On 17/11/17 13:22, Coly Li wrote:
On 17/11/2017 8:57 PM, Eddie Chapman wrote:
On 17/11/17 10:20, Rui Hua wrote:
Hi, Stefan
2017-11-17 16:28 GMT+08:00 Stefan Priebe - Profihost AG
<s.priebe@xxxxxxxxxxxx>:
I‘m getting the same xfs error message under high load. Does this
patch fix
it?
Did you applied the patch "bcache: only permit to recovery read error
when cache device is clean" ?
If you did, maybe this patch can fix it. And you'd better check
/sys/fs/bcache/XXX/internal/cache_read_races in your environment,
meanwhile, it should not be zero when you get that err message.
Hi all,
I have 3 servers running a very recent 4.9 stable release, with several
recent bcache patches cherry picked, including V4 of "bcache: only
permit to recovery read error when cache device is clean".
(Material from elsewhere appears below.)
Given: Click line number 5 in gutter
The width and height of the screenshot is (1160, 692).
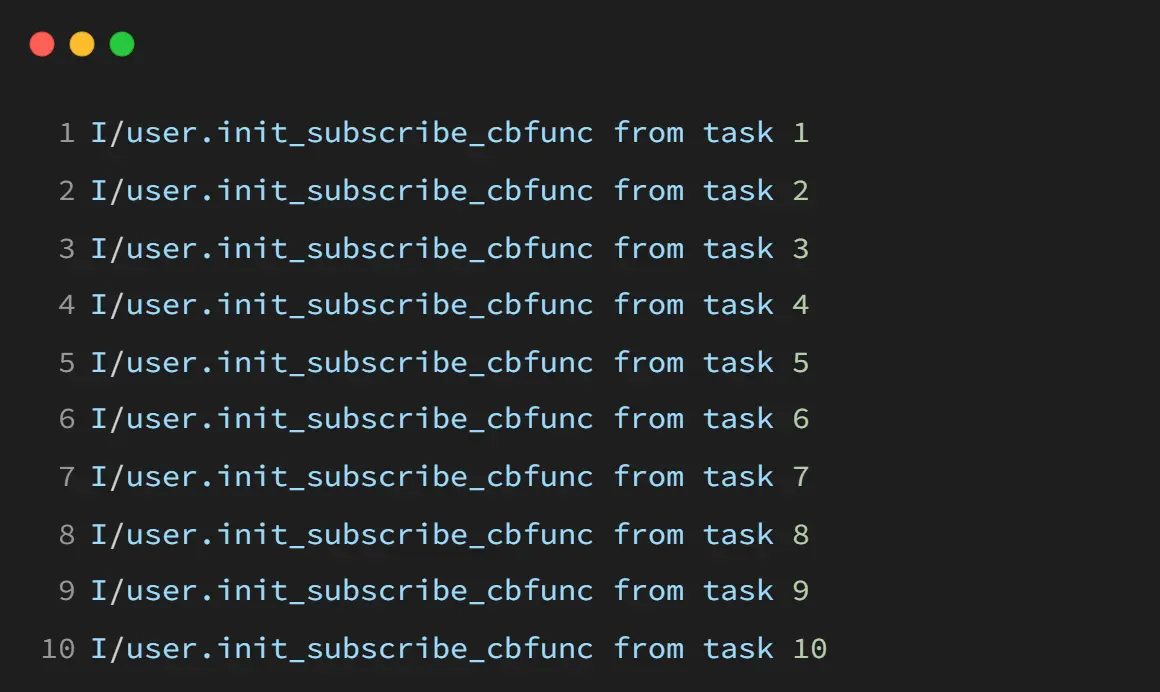Looking at the screenshot, I should (x=67, y=363).
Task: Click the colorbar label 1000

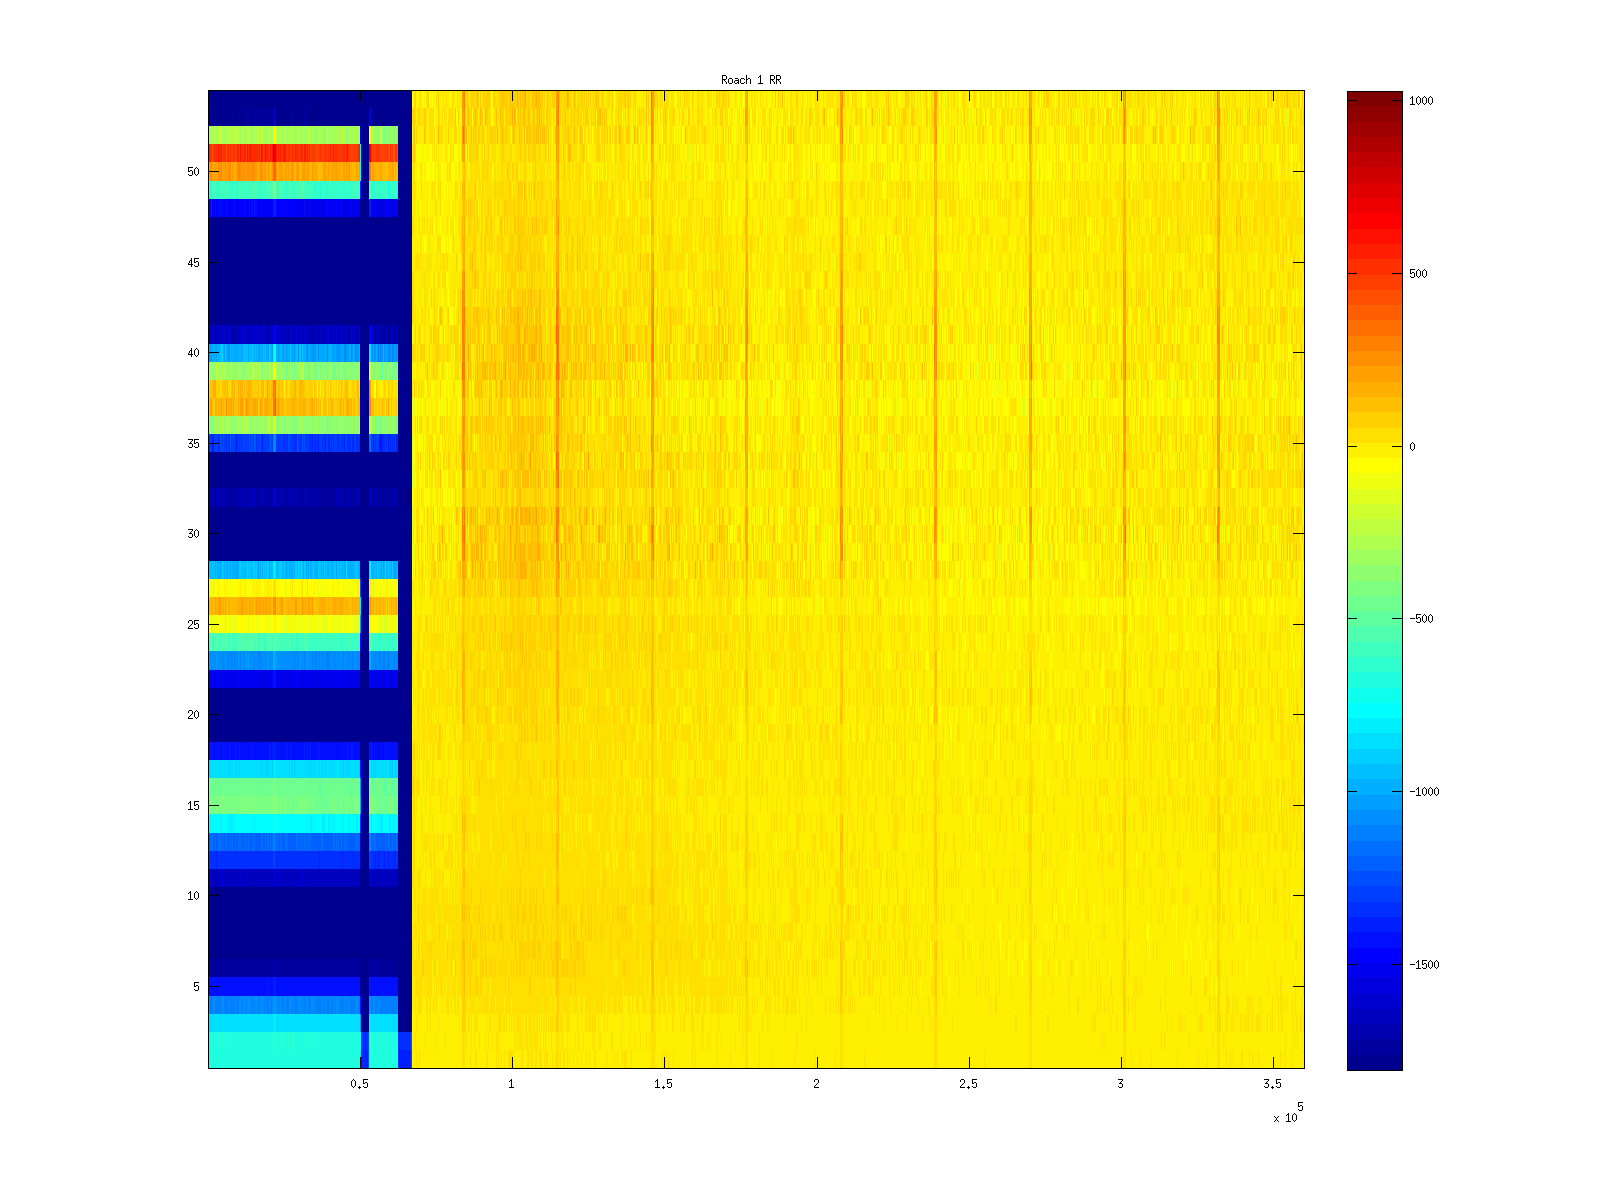Action: point(1421,101)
In the 3 weeks since using these cherry picks I've experienced a very
small number of isolated read errors in the layer above bcache, on all 3
servers.
On one of the servers, 2 out of the 6 bcache resources have a value of 1
in /sys/fs/bcache/XXX/internal/cache_read_races, and it is on these same
2 bcache resources where one read error has occurred on the upper layer.
The other 4 bcache resources have 0 in cache_read_races and I haven't
had any read errors on the layers above them.
On another server, I have 1 bcache resource out of 10 with a value of 5
in /sys/fs/bcache/XXX/internal/cache_read_races, and it is on that
bcache resource where a read error occurred on one occasion. The other 9
bcache resources have 0 in cache_read_races, and no read errors have
occurred on the layers above any of them.
On the 3rd server where some read errors occurred, I cannot verify if
there were positive values in cache_read_races as I moved the data from
there onto other storage, and shut down the bcache resources where the
errors occurred.
If I can provide any other info which might help with this issue, please
let me know.
Hi Eddie,
This is very informative, thank you so much :-)
Coly Li
Hi Coly,
You are most welcome. Another interesting info, but maybe it is
unrelated/coincidence: the bcache resources where the errors occurred,
the underlying backing device was a raid adapter that is quite a lot
slower than the (different) underlying physical storage on the other
bcache resources that do not have read races. Up to now I had suspected
a driver issue with this raid adapter as causing the read errors, so I
started the process of gradually retiring the adapter on these servers
in the last 3 weeks. Anyway, in light of this issue coming up here I'm
wondering if this is significant in suggesting possibly that the read
races are more likely to occur if the backing storage is quite slow. Or
maybe not.
Eddie